» **EXCERPT PROVIDED**

‘Designer vagina’ surgeons could face female genital mutilation charges
Prosecutors are considering whether to use laws against female genital mutilation (FGM) in three cases where doctors carried out cosmetic surgery on adult women, according to the Evening Standard.
All the women paid for and consented to the private surgery in the belief that it would make them more attractive.
Scotland Yard says it is looking into whether the doctors’ actions involved a potential breach of legislation outlawing FGM. Two of the doctors are in London and the other is in Cheshire.
No one has ever been convicted of carrying out FGM in Britain, after the first prosecution to reach the courts resulted in acquittal last year. The Crown Prosecution Service (CPS) faced criticism over the case.
Campaign groups against FGM have said there is a double standard in how the law is applied. It says ethnic minority communities which have traditionally practiced mutilation are being targeted by law enforcers, while surgery carried out on white women for cosmetic reasons is tolerated.

» **WORK INSTRUCTION 1**
In the article on cosmetic surgery and FGM law, copy the passage that begins at the words "No one has ever" and stops after "reasons is tolerated.", swapping "Campaign groups" for "Advocacy groups".
» **WORK INSTRUCTION 2**
Write the next part of the article on cosmetic surgeons facing FGM charges, picking up after its last sentence.

» **LISTED RECORDS**

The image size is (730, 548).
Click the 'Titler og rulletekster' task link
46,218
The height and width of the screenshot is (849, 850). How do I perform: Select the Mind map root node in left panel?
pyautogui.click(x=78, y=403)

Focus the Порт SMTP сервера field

==

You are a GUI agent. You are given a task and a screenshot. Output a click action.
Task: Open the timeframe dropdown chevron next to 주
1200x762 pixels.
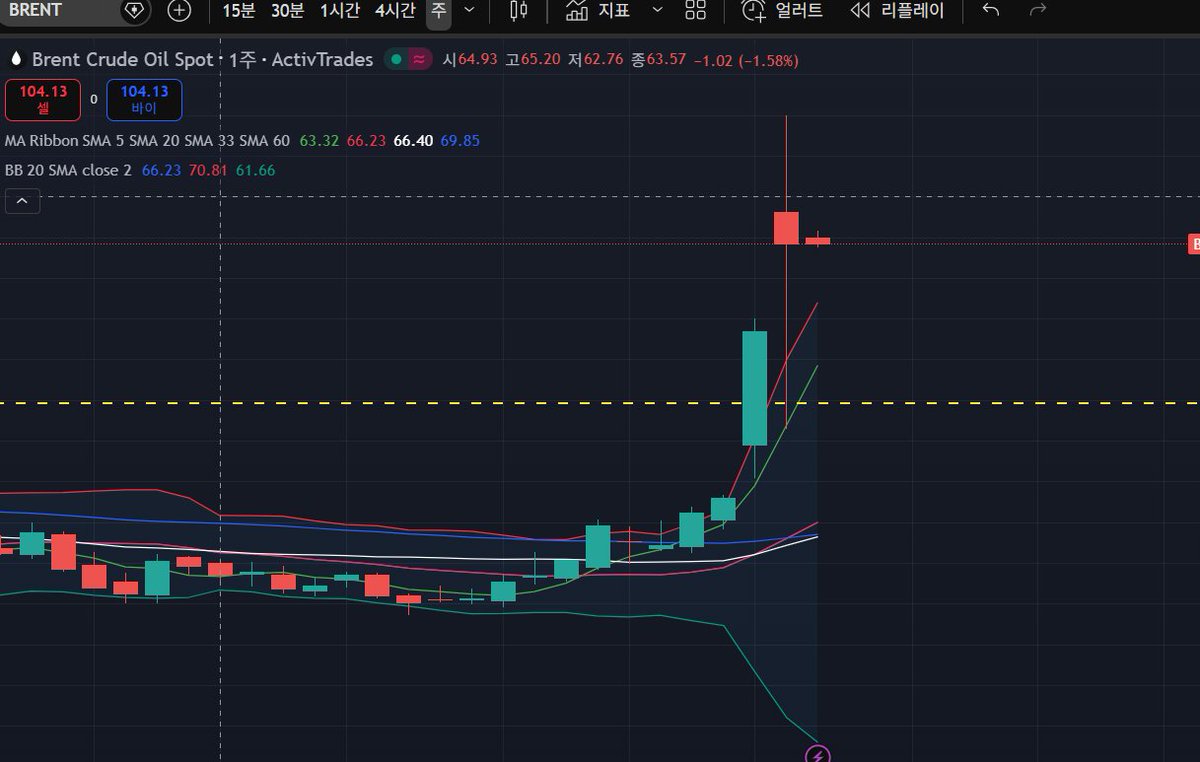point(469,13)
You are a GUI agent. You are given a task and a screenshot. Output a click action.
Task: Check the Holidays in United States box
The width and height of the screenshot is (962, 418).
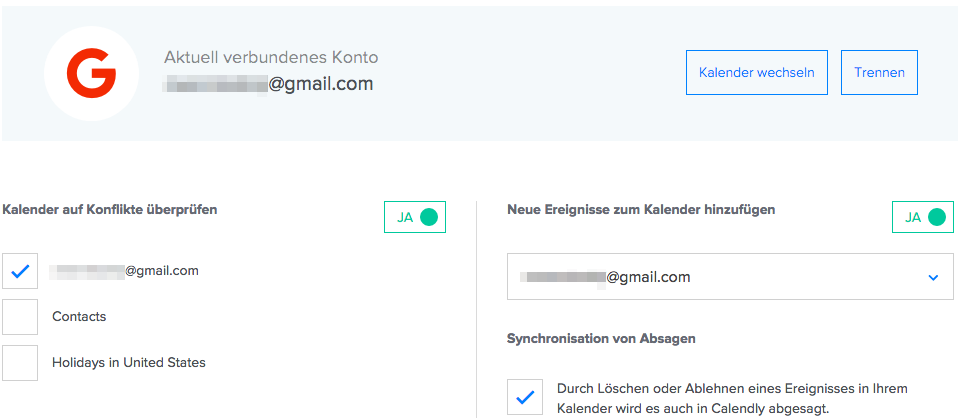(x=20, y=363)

» **EXERCISE OUTPUT 1**
No one has ever been convicted of carrying out FGM in Britain, after the first prosecution to reach the courts resulted in acquittal last year. The Crown Prosecution Service (CPS) faced criticism over the case.
Advocacy groups against FGM have said there is a double standard in how the law is applied. It says ethnic minority communities which have traditionally practiced mutilation are being targeted by law enforcers, while surgery carried out on white women for cosmetic reasons is tolerated.

» **EXERCISE OUTPUT 2**
In September, MPs on the Home Affairs Select Committee said there was still ambiguity over the scope of the law, urging the government to state specifically whether female genital cosmetic surgery would be a criminal offense.
“We cannot tell communities in Sierra Leone and Somalia to stop a practice which is freely permitted in Harley Street,” the committee’s report said.
Two years ago, the Home Office warned that the operations may be illegal unless there was a medical or psychological reason for them. That prompted renewed attention to the issue from police and prosecutors, resulting in the criminal investigation against the doctors.
Prosecutors are reportedly assessing whether bringing charges is in the public interest. Sources told the Evening Standard that since the application of law to ‘designer vagina’ surgery has not been tested in court, government departments are being consulted.
“So-called designer vagina surgery is classed as FGM when it comes to rules on mandatory reporting. The question is whether it is in the public interest to prosecute,” a source said.
There are no official figures on the number of cosmetic genital operations being carried out, since many are conducted privately. However, doctors believe the surgery is becoming more common.
A study by the Royal College of Obstetricians and Gynaecologists has blamed the trend on “marketing by the private sector” and images online. Doctors say women are being pressured by “unrealistic representations of vulval appearance in popular culture.”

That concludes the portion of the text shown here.